Why Now Is the Moment
The case for transformation gets reinforced as the broader industry dynamics change. In 2024 alone, U.S. utilities invested a record $174 billion, now it is estimated to spend over $212 billion in 2025 across grid modernization, advanced metering infrastructure, smart grid technologies, DERMS (Distributed energy resource management systems) and transmission expansion. These investments must be matched with efficient revenue realization, which means retooling M2C processes. Policy incentives and environmental regulations are also reshaping the economics of utilities, making transparency and accuracy in customer billing more important than ever. Meanwhile, technologies such as digital twins, cloud platforms, and IoT are reaching maturity, creating opportunities to embed intelligence directly into billing, forecasting, and customer engagement workflows.

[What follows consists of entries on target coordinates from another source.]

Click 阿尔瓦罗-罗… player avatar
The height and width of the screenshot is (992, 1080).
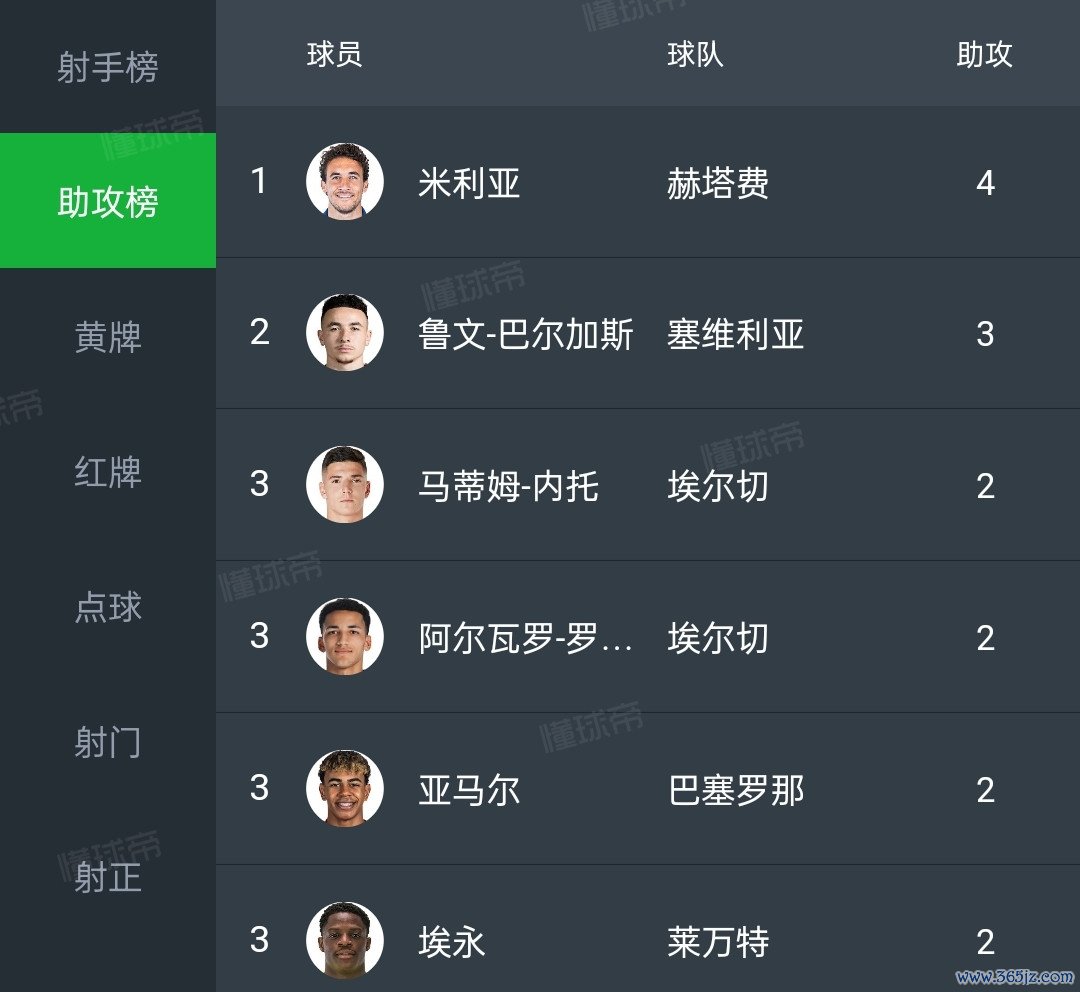tap(345, 637)
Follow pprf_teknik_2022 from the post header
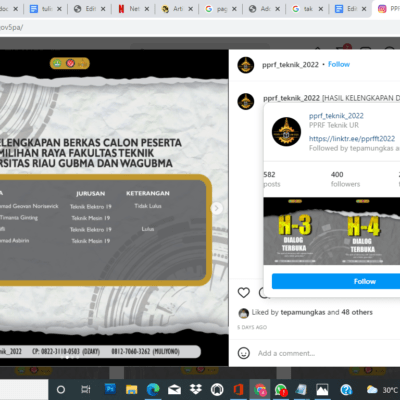 coord(339,64)
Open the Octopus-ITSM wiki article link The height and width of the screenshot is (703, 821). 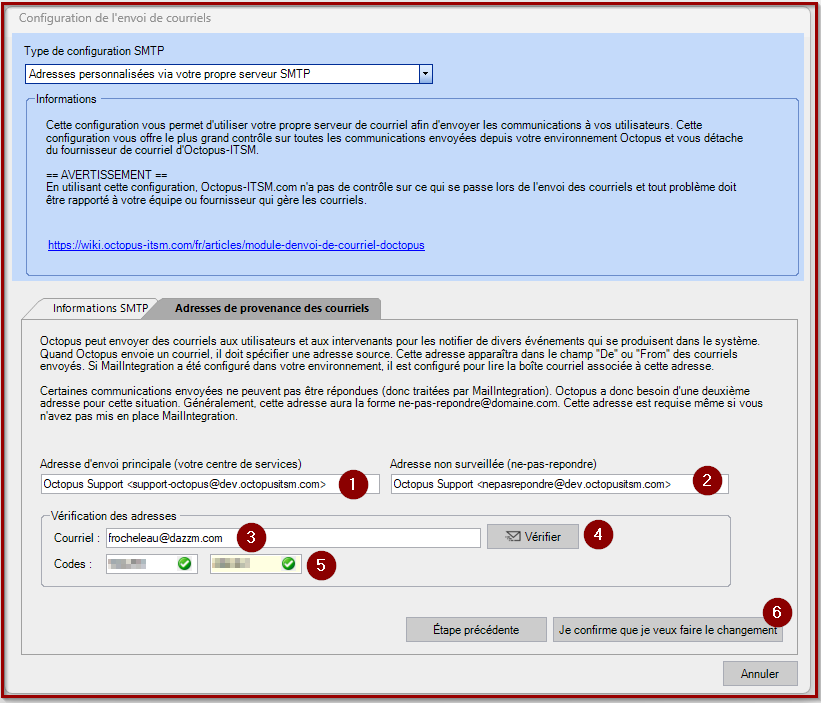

Utilities that cling to legacy approaches will struggle under the weight of these changes. Those who embrace AI and HITL together will be better equipped not just to keep up, but to lead.
A New Standard for Utilities
The future of meter-to-cash is neither human-only nor machine-only. It is the thoughtful integration of both, where AI provides scale, speed, and predictive power, and humans bring judgment, empathy, and oversight. Sutherland calls this the new standard for utilities. It transforms M2C from a cost center into a strategic capability, enabling operational efficiency, regulatory confidence, and an improved customer experience. As electrification accelerates, as decentralized energy reshapes grid dynamics, and as regulators demand ever-greater transparency, utilities that reimagine their core processes now will be best positioned to thrive. At Sutherland, we are proud to be leading this shift—helping utilities harness AI and HITL to deliver not just better processes, but stronger customer relationships and a more sustainable future.